------ Text block
If you’ve not yet heard of “breastaurants,” gird yourself: they’re about to roll out across Canada. And this new generation of mammary-centric casual dining chains—with their slick thematic formats, man-cave mentality and hyper-friendly female servers schooled in “touchology”—makes Hooters seem downright quaint.

First out of the gate is Tilted Kilt, a Tempe, Ariz.-based “Celtic”-themed sports pub chain whose servers wear tiny tartan tops and micro-mini kilts. Originating in Las Vegas in 2003, the Hooters-Brigadoon hybrid has 60 locations in the U.S. with 15 franchises in development. Its first Canadian location opened in Edmonton last December; a Toronto franchise will open in June, with a Calgary outpost slated for July. “We’re racing to have it finished before Stampede,” says Mark Hanby, Tilted Kilt’s vice-president of development. Hanby admits the company “had serious butterflies” about opening in Edmonton, but now expects the chain’s average annual per-location sales of US$2.7 million to be higher north of the border, in part because of higher prices. The Calgary location is 8,000 sq. feet, bigger than the chain’s average 6,000- to-6,500 sq.-foot floorplan in the U.S. Hanby, who has scouted the country, says Ottawa, Halifax and Saint John, N.B., are ripe for the concept. He hopes to see six locations in the Toronto area by the end of 2013.
------------
→ **What to work on**:
[1] Restate the breastaurants excerpt between "If you’ve not" and "seem downright quaint.", inclusive, swapping "Canada" for "Australia".
[2] Answer these questions from the breastaurants excerpt:
(a) In what city and year did Tilted Kilt originate?
(b) In which city did its first Canadian location open?
(c) How many square feet is the Calgary location?
------ Given data
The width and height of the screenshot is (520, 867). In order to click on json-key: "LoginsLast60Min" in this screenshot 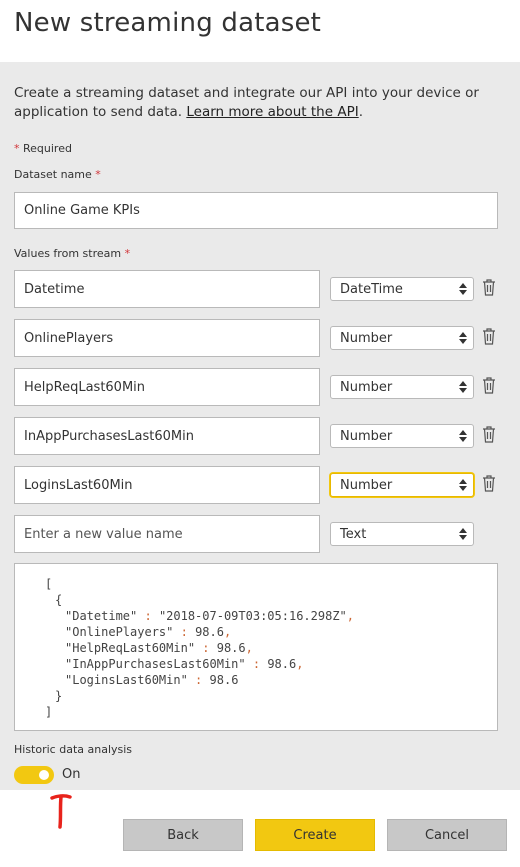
------------
→ **Expected results**:
[1]
If you’ve not yet heard of “breastaurants,” gird yourself: they’re about to roll out across Australia. And this new generation of mammary-centric casual dining chains—with their slick thematic formats, man-cave mentality and hyper-friendly female servers schooled in “touchology”—makes Hooters seem downright quaint.

[2]
(a) Las Vegas, in 2003.
(b) Edmonton.
(c) 8,000 square feet.